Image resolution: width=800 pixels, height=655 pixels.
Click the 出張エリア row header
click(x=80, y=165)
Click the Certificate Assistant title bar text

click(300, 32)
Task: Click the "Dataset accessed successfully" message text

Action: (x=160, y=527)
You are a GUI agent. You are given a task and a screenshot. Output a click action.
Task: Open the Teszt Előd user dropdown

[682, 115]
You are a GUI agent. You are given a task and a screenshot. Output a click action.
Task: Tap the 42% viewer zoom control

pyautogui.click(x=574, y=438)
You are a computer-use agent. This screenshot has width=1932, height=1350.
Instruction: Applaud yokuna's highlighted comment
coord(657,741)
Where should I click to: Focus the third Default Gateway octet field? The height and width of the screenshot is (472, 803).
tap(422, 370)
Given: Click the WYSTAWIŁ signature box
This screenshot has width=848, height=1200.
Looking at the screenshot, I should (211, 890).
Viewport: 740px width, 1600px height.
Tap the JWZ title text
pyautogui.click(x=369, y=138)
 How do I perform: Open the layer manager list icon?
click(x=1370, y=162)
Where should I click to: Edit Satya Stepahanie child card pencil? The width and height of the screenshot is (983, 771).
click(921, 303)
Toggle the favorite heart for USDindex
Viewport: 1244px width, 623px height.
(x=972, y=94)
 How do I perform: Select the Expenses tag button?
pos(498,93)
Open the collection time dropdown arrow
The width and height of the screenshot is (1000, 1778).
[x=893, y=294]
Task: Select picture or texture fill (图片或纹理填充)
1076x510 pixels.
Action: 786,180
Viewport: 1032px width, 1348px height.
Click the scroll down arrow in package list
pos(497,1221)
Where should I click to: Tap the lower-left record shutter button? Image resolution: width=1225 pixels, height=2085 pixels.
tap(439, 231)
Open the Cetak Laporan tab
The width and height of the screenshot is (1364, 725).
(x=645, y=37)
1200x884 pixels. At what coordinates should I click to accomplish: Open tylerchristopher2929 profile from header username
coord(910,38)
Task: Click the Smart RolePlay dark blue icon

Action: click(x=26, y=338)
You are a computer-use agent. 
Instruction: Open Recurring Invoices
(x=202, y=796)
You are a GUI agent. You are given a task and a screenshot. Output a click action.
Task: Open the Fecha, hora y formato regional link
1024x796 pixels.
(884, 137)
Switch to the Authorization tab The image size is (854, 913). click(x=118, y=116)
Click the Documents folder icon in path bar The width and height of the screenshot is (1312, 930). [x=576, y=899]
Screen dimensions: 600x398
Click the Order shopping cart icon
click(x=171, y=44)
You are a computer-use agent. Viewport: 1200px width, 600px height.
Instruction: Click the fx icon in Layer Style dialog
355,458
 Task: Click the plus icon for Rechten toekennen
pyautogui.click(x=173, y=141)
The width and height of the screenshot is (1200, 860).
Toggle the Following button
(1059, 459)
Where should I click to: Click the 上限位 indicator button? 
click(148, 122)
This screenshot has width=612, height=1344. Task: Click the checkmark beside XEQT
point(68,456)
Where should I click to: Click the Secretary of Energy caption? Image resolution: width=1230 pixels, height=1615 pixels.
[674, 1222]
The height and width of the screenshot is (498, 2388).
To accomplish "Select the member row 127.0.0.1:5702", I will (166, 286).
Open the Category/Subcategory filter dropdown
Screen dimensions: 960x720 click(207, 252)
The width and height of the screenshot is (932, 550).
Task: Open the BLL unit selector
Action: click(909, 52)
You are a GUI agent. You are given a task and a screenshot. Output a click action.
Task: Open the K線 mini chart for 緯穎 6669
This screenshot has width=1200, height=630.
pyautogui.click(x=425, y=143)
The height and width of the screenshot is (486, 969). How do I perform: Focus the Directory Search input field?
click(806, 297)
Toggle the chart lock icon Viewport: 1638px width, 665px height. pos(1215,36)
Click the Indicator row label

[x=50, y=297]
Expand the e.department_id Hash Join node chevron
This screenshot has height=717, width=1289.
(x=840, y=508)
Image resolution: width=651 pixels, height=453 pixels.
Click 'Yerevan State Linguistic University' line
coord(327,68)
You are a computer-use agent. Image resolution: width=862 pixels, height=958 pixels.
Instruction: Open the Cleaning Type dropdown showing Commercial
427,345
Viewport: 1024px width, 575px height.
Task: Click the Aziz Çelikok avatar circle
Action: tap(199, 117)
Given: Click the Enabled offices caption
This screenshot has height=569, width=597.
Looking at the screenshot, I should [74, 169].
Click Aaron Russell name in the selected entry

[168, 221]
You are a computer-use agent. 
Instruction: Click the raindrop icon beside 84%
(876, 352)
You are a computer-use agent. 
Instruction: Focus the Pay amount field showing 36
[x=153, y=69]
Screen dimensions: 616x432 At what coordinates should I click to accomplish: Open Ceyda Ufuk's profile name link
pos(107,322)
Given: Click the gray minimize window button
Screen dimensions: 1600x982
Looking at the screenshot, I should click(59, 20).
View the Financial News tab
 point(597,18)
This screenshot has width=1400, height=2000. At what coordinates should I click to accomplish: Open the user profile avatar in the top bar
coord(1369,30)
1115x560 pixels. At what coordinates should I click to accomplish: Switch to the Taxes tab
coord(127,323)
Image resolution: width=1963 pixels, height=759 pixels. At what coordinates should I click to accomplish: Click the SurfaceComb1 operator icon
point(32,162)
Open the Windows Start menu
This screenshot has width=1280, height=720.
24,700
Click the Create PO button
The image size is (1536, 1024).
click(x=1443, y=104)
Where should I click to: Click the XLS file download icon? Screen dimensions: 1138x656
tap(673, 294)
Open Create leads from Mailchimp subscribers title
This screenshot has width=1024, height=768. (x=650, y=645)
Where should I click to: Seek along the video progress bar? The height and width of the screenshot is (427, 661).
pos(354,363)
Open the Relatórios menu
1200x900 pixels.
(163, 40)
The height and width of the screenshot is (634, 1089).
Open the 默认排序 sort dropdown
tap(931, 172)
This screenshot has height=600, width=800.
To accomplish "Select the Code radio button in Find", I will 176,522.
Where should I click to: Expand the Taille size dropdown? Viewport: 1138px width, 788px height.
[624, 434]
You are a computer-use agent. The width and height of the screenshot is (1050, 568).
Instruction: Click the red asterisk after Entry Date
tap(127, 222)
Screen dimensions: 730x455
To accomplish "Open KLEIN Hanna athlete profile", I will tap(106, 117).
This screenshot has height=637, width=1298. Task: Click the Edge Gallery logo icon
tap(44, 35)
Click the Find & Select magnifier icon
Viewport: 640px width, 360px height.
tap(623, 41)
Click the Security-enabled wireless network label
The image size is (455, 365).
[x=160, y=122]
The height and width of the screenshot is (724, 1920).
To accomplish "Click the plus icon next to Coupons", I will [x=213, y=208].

-------------------------

→ Task directions: Copy out the whole listing exactly.

→ Your response:
Image resolution: width=800 pixels, height=655 pixels.
Click the 出張エリア row header
click(x=80, y=165)
Click the Certificate Assistant title bar text

click(300, 32)
Task: Click the "Dataset accessed successfully" message text

Action: (x=160, y=527)
You are a GUI agent. You are given a task and a screenshot. Output a click action.
Task: Open the Teszt Előd user dropdown

[682, 115]
You are a GUI agent. You are given a task and a screenshot. Output a click action.
Task: Tap the 42% viewer zoom control

pyautogui.click(x=574, y=438)
You are a computer-use agent. This screenshot has width=1932, height=1350.
Instruction: Applaud yokuna's highlighted comment
coord(657,741)
Where should I click to: Focus the third Default Gateway octet field? The height and width of the screenshot is (472, 803).
tap(422, 370)
Given: Click the WYSTAWIŁ signature box
This screenshot has width=848, height=1200.
Looking at the screenshot, I should (211, 890).
Viewport: 740px width, 1600px height.
Tap the JWZ title text
pyautogui.click(x=369, y=138)
 How do I perform: Open the layer manager list icon?
click(x=1370, y=162)
Where should I click to: Edit Satya Stepahanie child card pencil? The width and height of the screenshot is (983, 771).
click(921, 303)
Toggle the favorite heart for USDindex
Viewport: 1244px width, 623px height.
(x=972, y=94)
 How do I perform: Select the Expenses tag button?
pos(498,93)
Open the collection time dropdown arrow
The width and height of the screenshot is (1000, 1778).
[x=893, y=294]
Task: Select picture or texture fill (图片或纹理填充)
1076x510 pixels.
Action: 786,180
Viewport: 1032px width, 1348px height.
Click the scroll down arrow in package list
pos(497,1221)
Where should I click to: Tap the lower-left record shutter button? Image resolution: width=1225 pixels, height=2085 pixels.
tap(439, 231)
Open the Cetak Laporan tab
The width and height of the screenshot is (1364, 725).
(x=645, y=37)
1200x884 pixels. At what coordinates should I click to accomplish: Open tylerchristopher2929 profile from header username
coord(910,38)
Task: Click the Smart RolePlay dark blue icon

Action: click(x=26, y=338)
You are a computer-use agent. 
Instruction: Open Recurring Invoices
(x=202, y=796)
You are a GUI agent. You are given a task and a screenshot. Output a click action.
Task: Open the Fecha, hora y formato regional link
1024x796 pixels.
(884, 137)
Switch to the Authorization tab The image size is (854, 913). click(x=118, y=116)
Click the Documents folder icon in path bar The width and height of the screenshot is (1312, 930). [x=576, y=899]
Screen dimensions: 600x398
Click the Order shopping cart icon
click(x=171, y=44)
You are a computer-use agent. Viewport: 1200px width, 600px height.
Instruction: Click the fx icon in Layer Style dialog
355,458
 Task: Click the plus icon for Rechten toekennen
pyautogui.click(x=173, y=141)
The width and height of the screenshot is (1200, 860).
Toggle the Following button
(1059, 459)
Where should I click to: Click the 上限位 indicator button? 
click(148, 122)
This screenshot has width=612, height=1344. Task: Click the checkmark beside XEQT
point(68,456)
Where should I click to: Click the Secretary of Energy caption? Image resolution: width=1230 pixels, height=1615 pixels.
[674, 1222]
The height and width of the screenshot is (498, 2388).
To accomplish "Select the member row 127.0.0.1:5702", I will (166, 286).
Open the Category/Subcategory filter dropdown
Screen dimensions: 960x720 click(207, 252)
The width and height of the screenshot is (932, 550).
Task: Open the BLL unit selector
Action: click(909, 52)
You are a GUI agent. You are given a task and a screenshot. Output a click action.
Task: Open the K線 mini chart for 緯穎 6669
This screenshot has width=1200, height=630.
pyautogui.click(x=425, y=143)
The height and width of the screenshot is (486, 969). How do I perform: Focus the Directory Search input field?
click(806, 297)
Toggle the chart lock icon Viewport: 1638px width, 665px height. pos(1215,36)
Click the Indicator row label

[x=50, y=297]
Expand the e.department_id Hash Join node chevron
This screenshot has height=717, width=1289.
(x=840, y=508)
Image resolution: width=651 pixels, height=453 pixels.
Click 'Yerevan State Linguistic University' line
coord(327,68)
You are a computer-use agent. Image resolution: width=862 pixels, height=958 pixels.
Instruction: Open the Cleaning Type dropdown showing Commercial
427,345
Viewport: 1024px width, 575px height.
Task: Click the Aziz Çelikok avatar circle
Action: tap(199, 117)
Given: Click the Enabled offices caption
This screenshot has height=569, width=597.
Looking at the screenshot, I should [74, 169].
Click Aaron Russell name in the selected entry

[168, 221]
You are a computer-use agent. 
Instruction: Click the raindrop icon beside 84%
(876, 352)
You are a computer-use agent. 
Instruction: Focus the Pay amount field showing 36
[x=153, y=69]
Screen dimensions: 616x432 At what coordinates should I click to accomplish: Open Ceyda Ufuk's profile name link
pos(107,322)
Given: Click the gray minimize window button
Screen dimensions: 1600x982
Looking at the screenshot, I should click(59, 20).
View the Financial News tab
 point(597,18)
This screenshot has width=1400, height=2000. At what coordinates should I click to accomplish: Open the user profile avatar in the top bar
coord(1369,30)
1115x560 pixels. At what coordinates should I click to accomplish: Switch to the Taxes tab
coord(127,323)
Image resolution: width=1963 pixels, height=759 pixels. At what coordinates should I click to accomplish: Click the SurfaceComb1 operator icon
point(32,162)
Open the Windows Start menu
This screenshot has width=1280, height=720.
24,700
Click the Create PO button
The image size is (1536, 1024).
click(x=1443, y=104)
Where should I click to: Click the XLS file download icon? Screen dimensions: 1138x656
tap(673, 294)
Open Create leads from Mailchimp subscribers title
This screenshot has width=1024, height=768. (x=650, y=645)
Where should I click to: Seek along the video progress bar? The height and width of the screenshot is (427, 661).
pos(354,363)
Open the Relatórios menu
1200x900 pixels.
(163, 40)
The height and width of the screenshot is (634, 1089).
Open the 默认排序 sort dropdown
tap(931, 172)
This screenshot has height=600, width=800.
To accomplish "Select the Code radio button in Find", I will 176,522.
Where should I click to: Expand the Taille size dropdown? Viewport: 1138px width, 788px height.
[624, 434]
You are a computer-use agent. The width and height of the screenshot is (1050, 568).
Instruction: Click the red asterisk after Entry Date
tap(127, 222)
Screen dimensions: 730x455
To accomplish "Open KLEIN Hanna athlete profile", I will tap(106, 117).
This screenshot has height=637, width=1298. Task: Click the Edge Gallery logo icon
tap(44, 35)
Click the Find & Select magnifier icon
Viewport: 640px width, 360px height.
tap(623, 41)
Click the Security-enabled wireless network label
The image size is (455, 365).
[x=160, y=122]
The height and width of the screenshot is (724, 1920).
To accomplish "Click the plus icon next to Coupons", I will [x=213, y=208].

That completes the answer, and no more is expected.